If the circles $$x^2 + y^2 + 5Kx + 2y + K = 0$$ and $$2(x^2 + y^2) + 2Kx + 3y - 1 = 0$$, (K ∈ R), intersect at the points P and Q, then the line $$4x + 5y - K = 0$$, passes through P and Q, for:

We begin by naming the two given circles

$$S_1 : x^2 + y^2 + 5Kx + 2y + K = 0,$$

$$S_2 : 2(x^2 + y^2) + 2Kx + 3y - 1 = 0.$$

Their common points P and Q satisfy both $$S_1 = 0$$ and $$S_2 = 0$$ simultaneously. A standard fact from coordinate geometry states:

“Every equation of the form $$S_1 + \lambda S_2 = 0$$ also passes through the same intersection points, whatever real number $$\lambda$$ we choose.”

We need a straight line (first-degree equation) through those points. Therefore we must pick $$\lambda$$ so that every second-degree term ($$x^2$$ and $$y^2$$) cancels out in $$S_1 + \lambda S_2$$.

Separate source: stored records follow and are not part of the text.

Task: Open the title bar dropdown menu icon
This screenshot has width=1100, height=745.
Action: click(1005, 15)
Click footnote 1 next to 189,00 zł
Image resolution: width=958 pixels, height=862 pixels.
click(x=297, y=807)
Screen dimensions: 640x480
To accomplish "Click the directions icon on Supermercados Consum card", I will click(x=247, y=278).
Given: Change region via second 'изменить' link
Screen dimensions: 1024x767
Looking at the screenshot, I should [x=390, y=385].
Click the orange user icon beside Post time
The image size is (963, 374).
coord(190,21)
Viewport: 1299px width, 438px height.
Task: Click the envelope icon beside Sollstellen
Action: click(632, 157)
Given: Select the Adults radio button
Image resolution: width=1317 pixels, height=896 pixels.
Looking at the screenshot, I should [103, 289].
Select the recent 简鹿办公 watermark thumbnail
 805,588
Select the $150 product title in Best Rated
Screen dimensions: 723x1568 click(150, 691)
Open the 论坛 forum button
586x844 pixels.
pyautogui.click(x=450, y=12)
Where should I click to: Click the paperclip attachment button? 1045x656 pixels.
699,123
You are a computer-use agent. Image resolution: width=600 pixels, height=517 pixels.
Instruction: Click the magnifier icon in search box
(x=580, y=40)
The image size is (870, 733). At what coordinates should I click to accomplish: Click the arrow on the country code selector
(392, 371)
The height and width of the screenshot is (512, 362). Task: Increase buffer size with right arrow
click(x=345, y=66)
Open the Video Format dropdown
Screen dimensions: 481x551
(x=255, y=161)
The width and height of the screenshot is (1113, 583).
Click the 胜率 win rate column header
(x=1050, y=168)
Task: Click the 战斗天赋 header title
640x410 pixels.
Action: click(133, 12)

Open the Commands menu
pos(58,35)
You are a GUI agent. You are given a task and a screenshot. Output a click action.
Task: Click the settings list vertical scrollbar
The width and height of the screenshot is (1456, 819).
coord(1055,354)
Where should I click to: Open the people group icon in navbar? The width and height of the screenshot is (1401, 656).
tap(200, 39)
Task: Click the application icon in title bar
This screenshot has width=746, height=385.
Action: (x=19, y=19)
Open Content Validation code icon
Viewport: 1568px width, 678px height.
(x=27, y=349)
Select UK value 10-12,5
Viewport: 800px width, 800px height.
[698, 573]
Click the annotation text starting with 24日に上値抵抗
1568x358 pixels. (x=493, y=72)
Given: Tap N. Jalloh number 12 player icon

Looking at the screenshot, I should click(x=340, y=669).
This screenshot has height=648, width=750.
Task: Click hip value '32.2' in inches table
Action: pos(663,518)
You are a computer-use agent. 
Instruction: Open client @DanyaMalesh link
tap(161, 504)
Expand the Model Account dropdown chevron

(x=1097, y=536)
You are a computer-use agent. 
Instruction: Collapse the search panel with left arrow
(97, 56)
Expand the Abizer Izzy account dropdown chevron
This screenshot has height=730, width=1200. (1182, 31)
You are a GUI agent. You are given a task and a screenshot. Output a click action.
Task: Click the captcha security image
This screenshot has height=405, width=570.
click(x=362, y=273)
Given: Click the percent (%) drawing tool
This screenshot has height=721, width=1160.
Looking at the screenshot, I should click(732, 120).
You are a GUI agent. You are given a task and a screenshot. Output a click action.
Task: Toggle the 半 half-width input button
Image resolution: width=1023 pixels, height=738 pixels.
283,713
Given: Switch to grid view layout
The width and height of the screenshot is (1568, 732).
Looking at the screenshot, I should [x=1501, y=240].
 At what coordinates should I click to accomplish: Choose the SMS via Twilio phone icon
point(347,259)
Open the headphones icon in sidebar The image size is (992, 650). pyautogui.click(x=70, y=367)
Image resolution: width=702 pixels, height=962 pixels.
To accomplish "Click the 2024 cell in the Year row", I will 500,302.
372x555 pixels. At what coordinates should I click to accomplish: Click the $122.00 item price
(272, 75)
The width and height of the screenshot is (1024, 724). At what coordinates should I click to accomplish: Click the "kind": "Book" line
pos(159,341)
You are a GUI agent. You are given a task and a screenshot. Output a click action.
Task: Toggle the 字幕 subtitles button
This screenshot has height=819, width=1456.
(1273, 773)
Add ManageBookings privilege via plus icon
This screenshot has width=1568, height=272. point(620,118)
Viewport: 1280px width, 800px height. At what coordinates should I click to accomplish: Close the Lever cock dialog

First expand $$S_2$$ completely:

$$S_2 = 2x^2 + 2y^2 + 2Kx + 3y - 1.$$

Now write

$$S_1 + \lambda S_2 = 0.$$

Look at the $$x^2$$-term:

$$1 + 2\lambda = 0 \;\;\Longrightarrow\;\; \lambda = -\dfrac12.$$

Check that the $$y^2$$-term gives the same condition:

$$1 + 2\lambda = 1 + 2\!\left(-\dfrac12\right) = 0,$$

so $$x^2$$ and $$y^2$$ indeed vanish together. Substitute $$\lambda = -\dfrac12$$ in $$S_1 + \lambda S_2$$ and simplify every coefficient.

Coefficient of $$x$$:

$$5K + 2\lambda K = 5K + 2\!\left(-\dfrac12\right)K = 5K - K = 4K.$$ Hence the $$x$$-term is $$4Kx$$.

Coefficient of $$y$$:

$$2 + 3\lambda = 2 + 3\!\left(-\dfrac12\right) = 2 - \dfrac32 = \dfrac12.$$ Hence the $$y$$-term is $$\dfrac12\,y.$$

Constant term:

$$K + \lambda(-1) = K - \left(-\dfrac12\right) = K + \dfrac12.$$ So the constant part is $$K + \dfrac12.$$

Putting these three results together we get the radical axis (the required straight line through P and Q):

$$4Kx + \dfrac12\,y + \left(K + \dfrac12\right) = 0.$$

The problem says that the line $$L : 4x + 5y - K = 0$$ passes through the same two points. Thus the two linear equations must represent the same line. Equality of lines means that every coefficient is proportional by one common non-zero factor. Let that factor be $$\mu.$$ Write the proportionality:

$$4x + 5y - K = \mu\!\left(4Kx + \dfrac12\,y + K + \dfrac12\right).$$

Now compare coefficients one by one.

From the $$x$$-terms:

$$4 = \mu\,(4K) \;\;\Longrightarrow\;\; \mu = \dfrac4{4K} = \dfrac1K.$$

From the $$y$$-terms:

$$5 = \mu\!\left(\dfrac12\right) = \dfrac1K\!\left(\dfrac12\right) = \dfrac1{2K}.$$

Multiply both sides by $$2K$$:

$$10K = 1 \;\;\Longrightarrow\;\; K = \dfrac1{10}.$$

Finally check the constant terms. They must be in the same ratio $$\mu = \dfrac1K.$$ Hence

$$-K = \mu\!\left(K + \dfrac12\right) = \dfrac1K\!\left(K + \dfrac12\right).$$

Multiply both sides by $$K$$ to clear the denominator:

$$-K^2 = K + \dfrac12.$$

Bring everything to the left:

$$-K^2 - K - \dfrac12 = 0 \;\;\Longrightarrow\;\; K^2 + K + \dfrac12 = 0.$$

The discriminant of this quadratic is

$$\Delta = 1^2 - 4\!\left(1\right)\!\left(\dfrac12\right) = 1 - 2 = -1 \lt 0.$$

A negative discriminant means no real value of $$K$$ satisfies the constant-term condition. Consequently there is no real $$K$$ for which all three sets of coefficients can be proportional at the same time.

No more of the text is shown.